|Name Linnda Caporael|
Linnda Caporael is a professor at the Science and Technology Studies Department at Rensselaer Polytechnic Institute.
- Educational background
- Contribution to Historiography of Salem Witch Trials
- Published works
Linnda R. Caporael is a professor at Rensselaer Polytechnic Institute in the department of Technical Studies and Science. She received her PhD in Psychology at the University of California, Santa Barbara, and she also studied human ethology at the Institute of Child Development at the University of London. She is a Fulbright-Hayes Scholar and a visiting scientist in the Dept. of Invertebrate Paleontology and in the Dept. of Anthropology at the American Museum of Natural History. She researches culture from a biological persepective and biology from a cultural perspective.
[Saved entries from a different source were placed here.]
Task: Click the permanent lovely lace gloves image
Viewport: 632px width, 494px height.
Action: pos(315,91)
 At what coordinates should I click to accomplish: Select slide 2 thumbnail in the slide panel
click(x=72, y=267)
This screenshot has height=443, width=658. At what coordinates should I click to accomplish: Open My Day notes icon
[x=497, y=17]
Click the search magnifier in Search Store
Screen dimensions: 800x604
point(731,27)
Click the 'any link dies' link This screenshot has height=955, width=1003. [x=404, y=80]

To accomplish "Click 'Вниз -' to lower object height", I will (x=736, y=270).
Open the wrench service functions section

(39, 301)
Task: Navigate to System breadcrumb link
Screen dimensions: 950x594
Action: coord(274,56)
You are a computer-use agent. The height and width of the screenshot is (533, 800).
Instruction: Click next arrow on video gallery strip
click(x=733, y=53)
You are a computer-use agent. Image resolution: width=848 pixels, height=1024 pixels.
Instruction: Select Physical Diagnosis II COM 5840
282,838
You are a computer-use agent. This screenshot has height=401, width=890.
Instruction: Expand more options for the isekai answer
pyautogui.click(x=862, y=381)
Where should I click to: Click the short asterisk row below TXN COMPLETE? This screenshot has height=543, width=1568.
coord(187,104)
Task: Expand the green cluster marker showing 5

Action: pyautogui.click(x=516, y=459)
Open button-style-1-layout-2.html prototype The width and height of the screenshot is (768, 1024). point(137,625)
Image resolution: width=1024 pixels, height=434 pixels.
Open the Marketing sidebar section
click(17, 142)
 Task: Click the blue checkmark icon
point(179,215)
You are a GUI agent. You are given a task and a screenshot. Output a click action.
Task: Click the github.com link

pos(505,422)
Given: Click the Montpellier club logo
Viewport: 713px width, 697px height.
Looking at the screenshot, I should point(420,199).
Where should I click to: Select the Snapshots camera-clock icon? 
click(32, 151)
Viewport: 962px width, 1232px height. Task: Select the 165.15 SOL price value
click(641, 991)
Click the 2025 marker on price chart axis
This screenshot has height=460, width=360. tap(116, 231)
Contribution to Historiography of Salem Witch Trials
In April 1976, Caporael debuted a new theory to the historiography of the Salem Witch Trials, when she proposed that they were caused due to an outbreak of ergotism. Ergotism is a disease that results from eating rye bread that has been contaminated by the fungus, ergot. Her evidence for this theory include, growing conditions, localization, and symptoms. Ergot can cause hallucinations, crawling sensations in skin, tingling in fingers, headaches, and vomiting. According to Caporael, many of these symptoms match up with the symptoms of the victims in Salem. In December, 1976, psychologists, Nicholas P. Spanos and Jack Gottlieb, refuted Caporael's theory by arguing that there was no evidence for symptoms of convulsive ergotism in Salem and no evidence that the growing conditions were prime for ergot. In 1982, historian, Mary Matossian, defended Caporael's theory by restating that the weather conditions were prime for growing ergot and that the symptoms of ergot matched the symptoms of the victims. A year later in 1983, Nicholas Spanos challenged Matossian saying that her information was misleading, irrelevant, and incorrect.. He challenged Matossian's defense of Caporael's theory and defended his original rebuttal. Linnda Caporael's ergotism theory sparked a massive debate and is still discussed in articles today.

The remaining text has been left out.